▶ **Working data**
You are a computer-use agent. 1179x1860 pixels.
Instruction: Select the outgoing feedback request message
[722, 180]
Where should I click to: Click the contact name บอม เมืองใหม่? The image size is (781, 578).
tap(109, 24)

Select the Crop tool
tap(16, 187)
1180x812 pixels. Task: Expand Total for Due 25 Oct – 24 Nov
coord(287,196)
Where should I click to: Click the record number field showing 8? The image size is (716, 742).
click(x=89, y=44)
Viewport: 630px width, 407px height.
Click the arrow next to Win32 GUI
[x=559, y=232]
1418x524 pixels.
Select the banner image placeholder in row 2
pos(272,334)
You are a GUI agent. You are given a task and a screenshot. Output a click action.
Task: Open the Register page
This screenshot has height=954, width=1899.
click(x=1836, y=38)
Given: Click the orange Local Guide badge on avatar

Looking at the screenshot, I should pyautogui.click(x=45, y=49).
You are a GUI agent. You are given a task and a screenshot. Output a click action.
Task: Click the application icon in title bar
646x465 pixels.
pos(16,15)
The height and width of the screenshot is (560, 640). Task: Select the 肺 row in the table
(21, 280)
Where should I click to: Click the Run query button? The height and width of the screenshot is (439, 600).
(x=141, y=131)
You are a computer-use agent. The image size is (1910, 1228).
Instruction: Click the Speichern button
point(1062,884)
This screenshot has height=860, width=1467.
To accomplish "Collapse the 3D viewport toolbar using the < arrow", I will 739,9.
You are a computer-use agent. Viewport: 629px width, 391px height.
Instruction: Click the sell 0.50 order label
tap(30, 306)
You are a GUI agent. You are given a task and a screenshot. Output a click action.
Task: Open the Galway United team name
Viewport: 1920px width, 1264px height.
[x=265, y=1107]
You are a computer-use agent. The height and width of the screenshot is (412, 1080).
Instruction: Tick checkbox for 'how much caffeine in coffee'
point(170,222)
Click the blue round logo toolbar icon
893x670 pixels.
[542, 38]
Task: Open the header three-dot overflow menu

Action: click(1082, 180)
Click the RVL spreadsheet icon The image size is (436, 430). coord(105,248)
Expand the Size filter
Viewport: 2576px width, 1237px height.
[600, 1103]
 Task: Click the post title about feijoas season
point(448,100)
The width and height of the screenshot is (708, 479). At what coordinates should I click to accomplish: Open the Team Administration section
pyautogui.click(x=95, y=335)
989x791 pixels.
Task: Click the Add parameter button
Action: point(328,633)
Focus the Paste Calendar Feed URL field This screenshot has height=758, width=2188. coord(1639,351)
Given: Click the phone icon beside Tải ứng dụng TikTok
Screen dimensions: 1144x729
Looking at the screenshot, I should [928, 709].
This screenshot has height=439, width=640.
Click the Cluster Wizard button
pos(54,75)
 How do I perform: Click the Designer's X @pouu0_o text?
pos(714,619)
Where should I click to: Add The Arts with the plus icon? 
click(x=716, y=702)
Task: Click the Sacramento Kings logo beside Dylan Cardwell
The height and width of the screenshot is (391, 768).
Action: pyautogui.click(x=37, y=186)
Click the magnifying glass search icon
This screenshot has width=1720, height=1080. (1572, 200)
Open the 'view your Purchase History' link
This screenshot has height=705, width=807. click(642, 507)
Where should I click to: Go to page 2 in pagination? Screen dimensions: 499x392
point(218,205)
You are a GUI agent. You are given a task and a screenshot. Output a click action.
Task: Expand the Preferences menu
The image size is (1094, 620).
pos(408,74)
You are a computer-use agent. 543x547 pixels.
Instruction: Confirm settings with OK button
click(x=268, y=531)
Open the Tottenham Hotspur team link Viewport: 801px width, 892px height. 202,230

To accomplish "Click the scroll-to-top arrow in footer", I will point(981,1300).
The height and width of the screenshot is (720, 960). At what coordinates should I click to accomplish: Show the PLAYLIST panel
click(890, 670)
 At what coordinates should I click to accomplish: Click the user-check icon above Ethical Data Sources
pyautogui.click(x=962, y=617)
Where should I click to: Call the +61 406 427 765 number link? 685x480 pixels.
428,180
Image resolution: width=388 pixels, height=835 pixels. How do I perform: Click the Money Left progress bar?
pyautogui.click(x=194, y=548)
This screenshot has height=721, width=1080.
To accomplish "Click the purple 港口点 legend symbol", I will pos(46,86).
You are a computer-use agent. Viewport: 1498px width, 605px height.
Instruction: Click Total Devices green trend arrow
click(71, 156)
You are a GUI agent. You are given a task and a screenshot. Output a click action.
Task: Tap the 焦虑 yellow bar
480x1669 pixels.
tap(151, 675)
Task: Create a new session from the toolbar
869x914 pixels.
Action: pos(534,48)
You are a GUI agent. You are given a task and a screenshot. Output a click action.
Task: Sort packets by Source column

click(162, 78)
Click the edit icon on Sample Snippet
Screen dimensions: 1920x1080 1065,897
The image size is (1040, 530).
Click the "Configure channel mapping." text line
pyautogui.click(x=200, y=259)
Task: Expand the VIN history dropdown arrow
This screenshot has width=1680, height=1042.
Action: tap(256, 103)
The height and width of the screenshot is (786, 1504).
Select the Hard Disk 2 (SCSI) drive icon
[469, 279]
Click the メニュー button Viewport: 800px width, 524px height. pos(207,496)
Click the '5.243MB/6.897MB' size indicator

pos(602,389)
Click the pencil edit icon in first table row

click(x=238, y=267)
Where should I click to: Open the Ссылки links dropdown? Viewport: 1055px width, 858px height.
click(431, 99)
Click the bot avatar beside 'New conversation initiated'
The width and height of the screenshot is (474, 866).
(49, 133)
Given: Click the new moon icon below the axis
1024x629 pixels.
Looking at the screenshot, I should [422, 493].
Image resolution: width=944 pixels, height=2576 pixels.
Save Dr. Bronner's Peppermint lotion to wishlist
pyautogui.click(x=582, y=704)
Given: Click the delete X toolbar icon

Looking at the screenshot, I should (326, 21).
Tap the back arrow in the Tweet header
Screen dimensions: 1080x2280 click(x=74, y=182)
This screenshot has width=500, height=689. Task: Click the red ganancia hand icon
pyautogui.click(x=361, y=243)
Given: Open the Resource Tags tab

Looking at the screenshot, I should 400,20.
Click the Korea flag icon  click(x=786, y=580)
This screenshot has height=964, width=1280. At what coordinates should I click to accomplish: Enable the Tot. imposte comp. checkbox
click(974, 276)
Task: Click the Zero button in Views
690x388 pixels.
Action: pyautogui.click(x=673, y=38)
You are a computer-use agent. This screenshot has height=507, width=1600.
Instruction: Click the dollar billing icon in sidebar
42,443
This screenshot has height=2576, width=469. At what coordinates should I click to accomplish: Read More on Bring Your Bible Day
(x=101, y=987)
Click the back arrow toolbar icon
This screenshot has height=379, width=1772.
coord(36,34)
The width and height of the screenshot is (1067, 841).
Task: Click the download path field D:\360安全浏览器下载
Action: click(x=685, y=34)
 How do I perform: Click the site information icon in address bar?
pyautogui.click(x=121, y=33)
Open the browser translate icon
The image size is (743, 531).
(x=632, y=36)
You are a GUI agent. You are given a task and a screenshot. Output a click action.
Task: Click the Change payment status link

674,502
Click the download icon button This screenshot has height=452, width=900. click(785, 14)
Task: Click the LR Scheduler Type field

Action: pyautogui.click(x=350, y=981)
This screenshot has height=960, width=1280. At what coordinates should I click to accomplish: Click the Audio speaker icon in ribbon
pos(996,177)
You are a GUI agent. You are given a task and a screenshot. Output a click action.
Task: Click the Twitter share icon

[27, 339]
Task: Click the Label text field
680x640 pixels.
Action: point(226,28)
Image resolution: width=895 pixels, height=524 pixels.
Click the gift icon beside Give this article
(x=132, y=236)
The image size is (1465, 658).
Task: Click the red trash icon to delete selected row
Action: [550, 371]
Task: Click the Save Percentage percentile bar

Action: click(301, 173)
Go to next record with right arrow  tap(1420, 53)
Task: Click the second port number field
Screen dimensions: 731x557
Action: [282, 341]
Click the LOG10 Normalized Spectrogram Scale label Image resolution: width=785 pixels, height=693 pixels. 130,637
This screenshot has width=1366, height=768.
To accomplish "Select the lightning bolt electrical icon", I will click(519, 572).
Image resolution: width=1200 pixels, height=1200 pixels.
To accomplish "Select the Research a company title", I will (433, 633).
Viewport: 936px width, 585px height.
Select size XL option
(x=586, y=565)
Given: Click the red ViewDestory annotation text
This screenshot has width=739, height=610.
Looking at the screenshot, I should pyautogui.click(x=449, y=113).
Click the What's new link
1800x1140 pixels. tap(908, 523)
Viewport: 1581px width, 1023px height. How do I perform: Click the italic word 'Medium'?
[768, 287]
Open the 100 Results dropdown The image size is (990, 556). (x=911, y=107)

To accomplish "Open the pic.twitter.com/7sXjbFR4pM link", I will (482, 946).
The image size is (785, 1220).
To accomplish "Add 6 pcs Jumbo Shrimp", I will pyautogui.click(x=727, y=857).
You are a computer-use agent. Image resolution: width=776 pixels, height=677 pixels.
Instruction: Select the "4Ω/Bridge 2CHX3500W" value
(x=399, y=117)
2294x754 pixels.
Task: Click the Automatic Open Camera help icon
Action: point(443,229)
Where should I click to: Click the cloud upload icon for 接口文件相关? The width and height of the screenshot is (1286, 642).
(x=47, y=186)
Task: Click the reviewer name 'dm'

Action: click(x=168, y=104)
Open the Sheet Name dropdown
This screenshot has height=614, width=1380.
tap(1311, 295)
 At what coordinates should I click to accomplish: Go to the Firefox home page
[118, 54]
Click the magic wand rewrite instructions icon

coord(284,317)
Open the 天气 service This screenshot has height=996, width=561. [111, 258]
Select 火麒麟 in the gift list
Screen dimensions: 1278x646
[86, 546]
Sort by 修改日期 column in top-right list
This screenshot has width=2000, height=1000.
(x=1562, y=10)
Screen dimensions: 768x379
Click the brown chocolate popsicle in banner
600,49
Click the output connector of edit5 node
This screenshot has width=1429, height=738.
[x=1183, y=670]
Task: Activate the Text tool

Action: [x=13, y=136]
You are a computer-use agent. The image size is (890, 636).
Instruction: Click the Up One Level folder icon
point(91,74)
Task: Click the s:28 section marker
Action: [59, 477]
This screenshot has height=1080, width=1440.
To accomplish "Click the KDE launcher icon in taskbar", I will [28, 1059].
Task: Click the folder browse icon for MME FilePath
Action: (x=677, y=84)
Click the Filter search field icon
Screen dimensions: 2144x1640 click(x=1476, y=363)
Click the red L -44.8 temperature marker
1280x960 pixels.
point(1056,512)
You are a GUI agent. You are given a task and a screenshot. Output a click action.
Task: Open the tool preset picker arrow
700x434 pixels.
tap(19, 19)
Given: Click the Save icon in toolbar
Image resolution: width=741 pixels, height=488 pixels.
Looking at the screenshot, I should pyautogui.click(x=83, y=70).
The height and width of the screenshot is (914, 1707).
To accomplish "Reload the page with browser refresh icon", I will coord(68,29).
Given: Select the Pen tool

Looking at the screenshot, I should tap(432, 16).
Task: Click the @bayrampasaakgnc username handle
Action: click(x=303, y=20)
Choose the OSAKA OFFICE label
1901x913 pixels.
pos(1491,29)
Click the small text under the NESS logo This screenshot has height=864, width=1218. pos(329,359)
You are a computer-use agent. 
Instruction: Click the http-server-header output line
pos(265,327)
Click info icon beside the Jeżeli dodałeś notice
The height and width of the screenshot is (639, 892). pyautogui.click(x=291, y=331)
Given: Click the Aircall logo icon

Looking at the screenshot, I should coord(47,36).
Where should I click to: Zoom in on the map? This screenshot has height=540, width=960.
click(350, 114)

▶ **Task objective**
Quote exactly the lines running from the start of the listing above through the line where "1418x524 pixels." is found, and output no other lines.

▶ **Output for this exercise**
You are a computer-use agent. 1179x1860 pixels.
Instruction: Select the outgoing feedback request message
[722, 180]
Where should I click to: Click the contact name บอม เมืองใหม่? The image size is (781, 578).
tap(109, 24)

Select the Crop tool
tap(16, 187)
1180x812 pixels. Task: Expand Total for Due 25 Oct – 24 Nov
coord(287,196)
Where should I click to: Click the record number field showing 8? The image size is (716, 742).
click(x=89, y=44)
Viewport: 630px width, 407px height.
Click the arrow next to Win32 GUI
[x=559, y=232]
1418x524 pixels.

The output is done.